→ EXTRACTED MATERIAL
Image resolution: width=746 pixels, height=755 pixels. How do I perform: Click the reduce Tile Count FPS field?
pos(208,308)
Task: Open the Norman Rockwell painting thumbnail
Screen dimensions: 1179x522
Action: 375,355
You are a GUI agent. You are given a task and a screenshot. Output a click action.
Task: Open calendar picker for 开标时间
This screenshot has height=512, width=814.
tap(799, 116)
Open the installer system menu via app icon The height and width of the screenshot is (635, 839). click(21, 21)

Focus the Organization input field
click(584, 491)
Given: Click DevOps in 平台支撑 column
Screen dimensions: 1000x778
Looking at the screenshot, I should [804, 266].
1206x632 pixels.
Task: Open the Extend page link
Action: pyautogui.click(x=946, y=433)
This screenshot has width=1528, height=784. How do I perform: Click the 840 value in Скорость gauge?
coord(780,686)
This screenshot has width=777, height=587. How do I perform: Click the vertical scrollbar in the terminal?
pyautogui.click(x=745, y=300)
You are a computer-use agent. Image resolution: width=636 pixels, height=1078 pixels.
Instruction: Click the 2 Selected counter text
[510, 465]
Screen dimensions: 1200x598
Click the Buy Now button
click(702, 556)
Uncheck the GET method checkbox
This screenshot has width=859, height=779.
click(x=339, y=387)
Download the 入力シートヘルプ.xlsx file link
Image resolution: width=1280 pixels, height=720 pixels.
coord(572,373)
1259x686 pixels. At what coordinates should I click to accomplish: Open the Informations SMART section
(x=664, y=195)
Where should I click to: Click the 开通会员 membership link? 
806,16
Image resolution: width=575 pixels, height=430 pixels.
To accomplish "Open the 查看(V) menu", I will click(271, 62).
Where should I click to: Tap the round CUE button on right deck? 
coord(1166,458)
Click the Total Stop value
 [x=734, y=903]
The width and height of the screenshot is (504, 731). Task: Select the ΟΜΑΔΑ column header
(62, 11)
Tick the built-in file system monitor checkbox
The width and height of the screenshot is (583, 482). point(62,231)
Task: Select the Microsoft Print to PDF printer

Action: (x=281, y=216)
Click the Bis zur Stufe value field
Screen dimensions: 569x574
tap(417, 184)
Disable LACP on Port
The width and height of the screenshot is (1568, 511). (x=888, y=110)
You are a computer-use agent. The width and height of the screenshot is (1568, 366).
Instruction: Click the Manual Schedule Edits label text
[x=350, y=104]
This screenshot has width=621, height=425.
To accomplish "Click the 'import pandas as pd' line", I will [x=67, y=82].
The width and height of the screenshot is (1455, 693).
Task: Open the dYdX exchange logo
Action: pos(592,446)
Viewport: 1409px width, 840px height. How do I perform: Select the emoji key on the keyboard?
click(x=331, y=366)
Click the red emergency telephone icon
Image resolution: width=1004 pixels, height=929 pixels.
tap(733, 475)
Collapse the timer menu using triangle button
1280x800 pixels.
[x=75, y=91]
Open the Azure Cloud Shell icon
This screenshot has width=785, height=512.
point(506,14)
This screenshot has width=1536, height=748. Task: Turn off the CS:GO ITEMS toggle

→ SHORT EXERCISE
Recast the rows above as a Markdown table with the columns Line No. and Content, numbering each line in order and leaving out blank lines.

→ ANSWER FOR THE TASK
| Line No. | Content |
|---|---|
| 1 | Image resolution: width=746 pixels, height=755 pixels. How do I perform: Click the reduce Tile Count FPS field? |
| 2 | pos(208,308) |
| 3 | Task: Open the Norman Rockwell painting thumbnail |
| 4 | Screen dimensions: 1179x522 |
| 5 | Action: 375,355 |
| 6 | You are a GUI agent. You are given a task and a screenshot. Output a click action. |
| 7 | Task: Open calendar picker for 开标时间 |
| 8 | This screenshot has height=512, width=814. |
| 9 | tap(799, 116) |
| 10 | Open the installer system menu via app icon The height and width of the screenshot is (635, 839). click(21, 21) |
| 11 | Focus the Organization input field |
| 12 | click(584, 491) |
| 13 | Given: Click DevOps in 平台支撑 column |
| 14 | Screen dimensions: 1000x778 |
| 15 | Looking at the screenshot, I should [804, 266]. |
| 16 | 1206x632 pixels. |
| 17 | Task: Open the Extend page link |
| 18 | Action: pyautogui.click(x=946, y=433) |
| 19 | This screenshot has width=1528, height=784. How do I perform: Click the 840 value in Скорость gauge? |
| 20 | coord(780,686) |
| 21 | This screenshot has width=777, height=587. How do I perform: Click the vertical scrollbar in the terminal? |
| 22 | pyautogui.click(x=745, y=300) |
| 23 | You are a computer-use agent. Image resolution: width=636 pixels, height=1078 pixels. |
| 24 | Instruction: Click the 2 Selected counter text |
| 25 | [510, 465] |
| 26 | Screen dimensions: 1200x598 |
| 27 | Click the Buy Now button |
| 28 | click(702, 556) |
| 29 | Uncheck the GET method checkbox |
| 30 | This screenshot has width=859, height=779. |
| 31 | click(x=339, y=387) |
| 32 | Download the 入力シートヘルプ.xlsx file link |
| 33 | Image resolution: width=1280 pixels, height=720 pixels. |
| 34 | coord(572,373) |
| 35 | 1259x686 pixels. At what coordinates should I click to accomplish: Open the Informations SMART section |
| 36 | (x=664, y=195) |
| 37 | Where should I click to: Click the 开通会员 membership link?  |
| 38 | 806,16 |
| 39 | Image resolution: width=575 pixels, height=430 pixels. |
| 40 | To accomplish "Open the 查看(V) menu", I will click(271, 62). |
| 41 | Where should I click to: Tap the round CUE button on right deck?  |
| 42 | coord(1166,458) |
| 43 | Click the Total Stop value |
| 44 |  [x=734, y=903] |
| 45 | The width and height of the screenshot is (504, 731). Task: Select the ΟΜΑΔΑ column header |
| 46 | (62, 11) |
| 47 | Tick the built-in file system monitor checkbox |
| 48 | The width and height of the screenshot is (583, 482). point(62,231) |
| 49 | Task: Select the Microsoft Print to PDF printer |
| 50 | Action: (x=281, y=216) |
| 51 | Click the Bis zur Stufe value field |
| 52 | Screen dimensions: 569x574 |
| 53 | tap(417, 184) |
| 54 | Disable LACP on Port |
| 55 | The width and height of the screenshot is (1568, 511). (x=888, y=110) |
| 56 | You are a computer-use agent. The width and height of the screenshot is (1568, 366). |
| 57 | Instruction: Click the Manual Schedule Edits label text |
| 58 | [x=350, y=104] |
| 59 | This screenshot has width=621, height=425. |
| 60 | To accomplish "Click the 'import pandas as pd' line", I will [x=67, y=82]. |
| 61 | The width and height of the screenshot is (1455, 693). |
| 62 | Task: Open the dYdX exchange logo |
| 63 | Action: pos(592,446) |
| 64 | Viewport: 1409px width, 840px height. How do I perform: Select the emoji key on the keyboard? |
| 65 | click(x=331, y=366) |
| 66 | Click the red emergency telephone icon |
| 67 | Image resolution: width=1004 pixels, height=929 pixels. |
| 68 | tap(733, 475) |
| 69 | Collapse the timer menu using triangle button |
| 70 | 1280x800 pixels. |
| 71 | [x=75, y=91] |
| 72 | Open the Azure Cloud Shell icon |
| 73 | This screenshot has width=785, height=512. |
| 74 | point(506,14) |
| 75 | This screenshot has width=1536, height=748. Task: Turn off the CS:GO ITEMS toggle |